THEY PUT SHOW IN ROADSHOW : At 92, He’s Still Grinding ‘Em Out
Roy Reid, 92 and still active in low-budget moviemaking, makes no pretense at being a roadshow auteur.
“There’s never been any of our pictures out for an Oscar, and if any of them were ever found at a film festival, it was pure accident. ‘Damaged Goods,’ ‘High School Girl,’ ‘Narcotic’ and the rest of our library were made for one purpose: to sell tickets. And they did just that.”
It’s been 70 years since Reid has been in the business. Today, he lives in a modest El Monte home with his second wife. And if his days of hawking peek-a-boo screen fare from the trunk of a Reo, Terraplane or Cadillac are over, his career isn’t (in fact, he declined to be photographed for this article, not wanting to be lumped in with retirees).
He pulled up to his Hollywood office in a beat-up eight-cylinder Classic Chevy, and took his visitor into a back room filled with editing machines, splicing tables and dozens of neatly labeled film cans. After viewing some documentary footage of gangster activity from the ‘30s and ‘40s (recently discovered in a shipping depot’s junk pile) through his Moviola, he said, “Great stuff. I’ll throw in some scenes of my ‘Vanishing Gangsters,’ a shot or two from ‘True Gang Murders’ and it’ll zing. I’ll call it ‘Violent Years.’ A helluva good title, don’t you think?” (He’s trying now to make a feature film using both vintage documentary and feature footage.)
Reid, who crisscrossed the country dozens of times as a roadshow firebrand, has recently been involved in editing and dubbing martial arts films from Korea, China and Hong Kong.
He no longer works in sex exploitation films “because everyone’s in it today--even Disney.”

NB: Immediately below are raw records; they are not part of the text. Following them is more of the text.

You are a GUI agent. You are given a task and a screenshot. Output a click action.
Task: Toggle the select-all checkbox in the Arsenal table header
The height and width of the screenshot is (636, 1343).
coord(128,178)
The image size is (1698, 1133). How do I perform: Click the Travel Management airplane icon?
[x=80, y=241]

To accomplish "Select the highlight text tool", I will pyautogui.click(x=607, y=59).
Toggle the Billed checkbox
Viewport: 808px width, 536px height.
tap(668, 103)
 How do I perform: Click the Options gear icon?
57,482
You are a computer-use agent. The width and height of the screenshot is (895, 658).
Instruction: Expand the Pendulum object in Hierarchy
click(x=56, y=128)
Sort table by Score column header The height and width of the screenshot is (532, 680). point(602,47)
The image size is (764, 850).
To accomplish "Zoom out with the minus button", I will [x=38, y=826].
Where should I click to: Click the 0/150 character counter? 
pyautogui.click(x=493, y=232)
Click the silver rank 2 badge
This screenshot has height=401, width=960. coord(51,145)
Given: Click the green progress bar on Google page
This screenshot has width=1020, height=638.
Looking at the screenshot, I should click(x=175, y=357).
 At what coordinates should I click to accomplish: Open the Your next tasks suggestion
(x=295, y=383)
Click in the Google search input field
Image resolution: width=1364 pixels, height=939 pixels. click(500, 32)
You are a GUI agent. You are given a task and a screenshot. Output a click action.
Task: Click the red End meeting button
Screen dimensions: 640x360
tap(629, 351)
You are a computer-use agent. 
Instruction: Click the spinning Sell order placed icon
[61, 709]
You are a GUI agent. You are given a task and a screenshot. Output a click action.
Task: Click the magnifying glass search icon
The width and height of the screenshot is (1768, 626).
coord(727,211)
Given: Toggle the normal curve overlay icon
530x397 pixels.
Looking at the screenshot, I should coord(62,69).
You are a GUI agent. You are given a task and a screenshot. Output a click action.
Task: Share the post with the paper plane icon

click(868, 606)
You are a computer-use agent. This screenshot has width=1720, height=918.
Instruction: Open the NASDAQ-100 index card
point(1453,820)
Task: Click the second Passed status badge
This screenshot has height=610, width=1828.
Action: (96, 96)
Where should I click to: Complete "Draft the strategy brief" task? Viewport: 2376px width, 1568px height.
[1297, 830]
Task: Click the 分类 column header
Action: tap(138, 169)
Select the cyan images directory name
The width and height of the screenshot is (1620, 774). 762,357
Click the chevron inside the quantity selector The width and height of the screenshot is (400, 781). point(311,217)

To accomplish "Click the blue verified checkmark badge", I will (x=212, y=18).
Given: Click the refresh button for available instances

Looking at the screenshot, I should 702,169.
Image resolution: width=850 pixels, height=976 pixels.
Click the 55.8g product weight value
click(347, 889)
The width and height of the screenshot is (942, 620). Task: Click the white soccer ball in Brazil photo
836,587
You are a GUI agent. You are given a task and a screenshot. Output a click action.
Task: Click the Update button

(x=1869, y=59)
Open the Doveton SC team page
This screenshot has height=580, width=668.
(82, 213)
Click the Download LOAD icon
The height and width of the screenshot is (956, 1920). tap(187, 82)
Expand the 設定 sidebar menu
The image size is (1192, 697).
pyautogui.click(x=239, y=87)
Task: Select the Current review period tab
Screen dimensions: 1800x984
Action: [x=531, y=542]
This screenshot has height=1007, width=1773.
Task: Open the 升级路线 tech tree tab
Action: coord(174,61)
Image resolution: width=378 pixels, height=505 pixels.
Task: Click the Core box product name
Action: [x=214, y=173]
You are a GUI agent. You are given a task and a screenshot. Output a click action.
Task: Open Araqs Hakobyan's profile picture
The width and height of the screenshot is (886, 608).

Reid thinks that many good, big-budget films fail at the box office “is because they’ve overlooked the basics. First they have to know they are selling competitive entertainment, TV still its biggest rival. Split skulls and bare behinds are not enough to get the customer away from ‘Dallas’ and ‘Love Boat.’ Today’s marketplace is sophisticated, but the gimmicks we discovered with ‘Confessions of a Vice Baron’ and other roadshow hits could still be adapted successfully: out-of-the-ordinary subject matter, plenty of tease, garish posters and a good title.
“More important,” he said, “is the sell.”